You could say my track record with guys hasn't been the greatest. Is it really considered a track record if I've never had a boyfriend? I'm 20 and I've never had a boyfriend. To some that's depressing. To me, it's a bit of a blessing in disguise. I don't like to place labels on things until I know for sure it's the real deal. 

This blog post isn't meant to be a story about all my trials and tribulations with the boys/men I've encountered in my life so far. If it was, it would be so much easier to write. This blog post is about "Mr. One In A Million". 

I think the title is quite confusing in itself. In our lives we will not just come across only one "Mr. One In A Million", but probably multiple. "Mr. One In A Million" has quite a nice ring to it, don't you think? I don't mind being an open book. Judgement is slowly becoming something I no longer fear and I'm always up for a good non-fiction story, and I'm sure others are too. Thus, let me begin my tale of "Mr. One In A Million".

I barely knew him prior to 2013. Sure, we went to the same high school and we both acknowledged each others presence, but I never thought he'd be a guy that would make a mark on my life. Our "friendship" started off quite strangely. We bonded over our fondness of Tinder, our bad life choices, my embarrassing slut drops and his phobia of Squiggles. He told me about his caterpillar to butterfly transformation, his close relationship with his family and what he really wants out of life. I never thought we could have so much in common and neither could he. 

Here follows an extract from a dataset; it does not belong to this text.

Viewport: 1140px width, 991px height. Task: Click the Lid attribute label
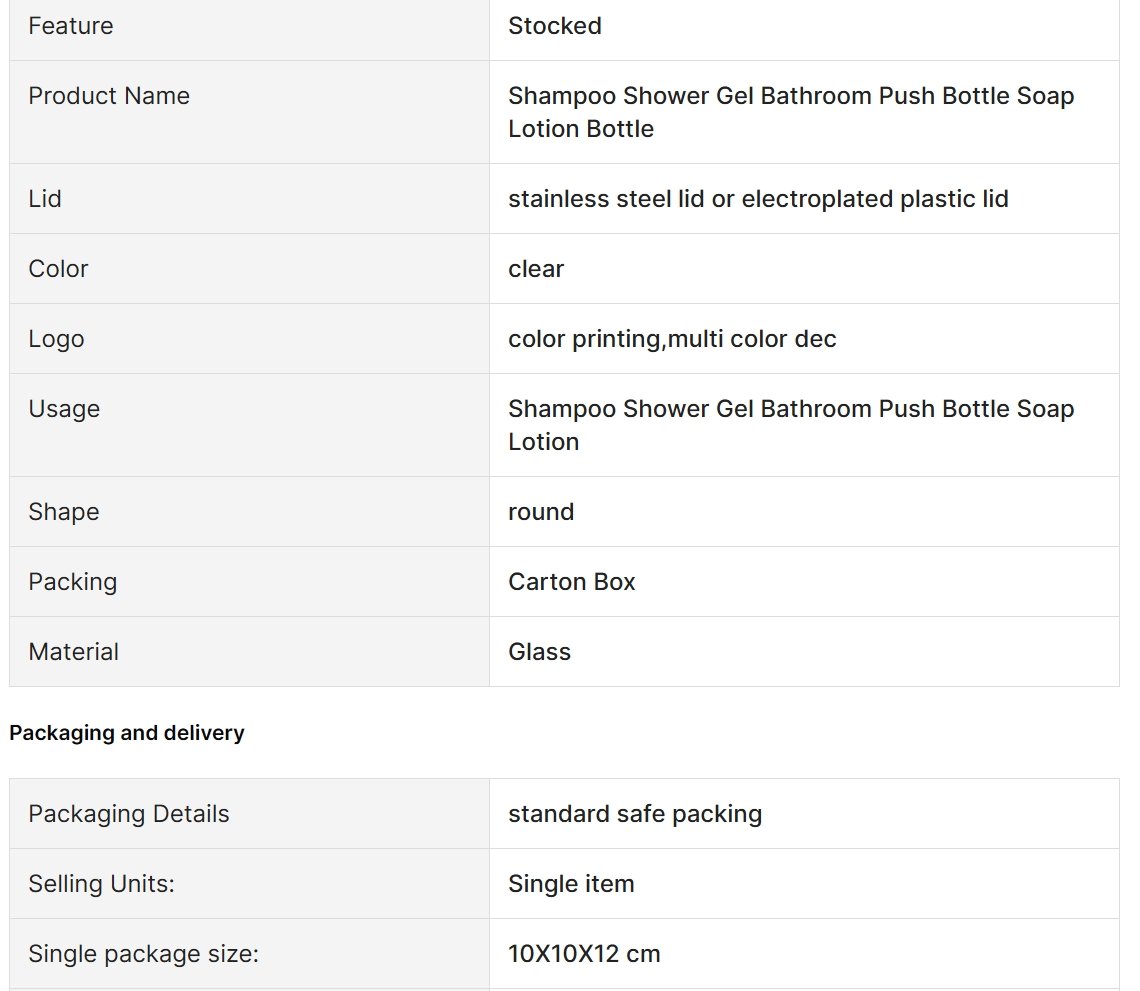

We haven't spent a lot of time together or speak frequently but when we do, it just clicks. The banter is on point, the smiles make an appearance and the butterflies go mental (well in my stomach they do). I knew he had a lot of girls "around" him but somehow he made me feel I was different from the rest. Like, I wasn't just "one of his girls". I think the fact that I didn't show any sign of wanting and yearning to be with him, made me stand out. He probably wasn't used to it. 

Inconsistency was a problem with "Mr. One In A Million". We would go weeks without talking and I would forget how it felt to talk to him or the feelings I had, then boom. A text would appear on my phone. As simple as a "Hey Lil' Shit, what's up?" would give me butterflies all over again. To explain the "Lil' Shit" nickname is nearly impossible and can only be understood by the both of us. I got to a stage where the roller coaster was too much. He'd take me right to the top, thinking there was something there and then let me drop. The problem was, it was never his fault. It was my own. He didn't know how I felt and he didn't know what he was doing to me. 

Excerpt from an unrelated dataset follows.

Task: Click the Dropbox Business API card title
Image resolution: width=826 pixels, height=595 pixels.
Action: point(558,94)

I got and am at that stage where I'm tired of feeling like this. I could come out and tell him how I feel but I don't want to wreck what we've already built. Because losing something you never thought you'd have is worse than losing anything at all. My whole summary about us is "He's my one in a million but I'm not his". It makes me sad and angry, but not at him. He is such an amazing guy who deserves the world that I hope he finds someone who makes him feel as happy as he makes me feel. I can only hope I find another "Mr. One In A Million" sometime soon. All I can do now is get on with life, love and appreciate our friendship and make even the smallest inkling on his life like he has made on mine.

Dear Mr. One In A Million, you're something special. Don't let anyone tell you otherwise.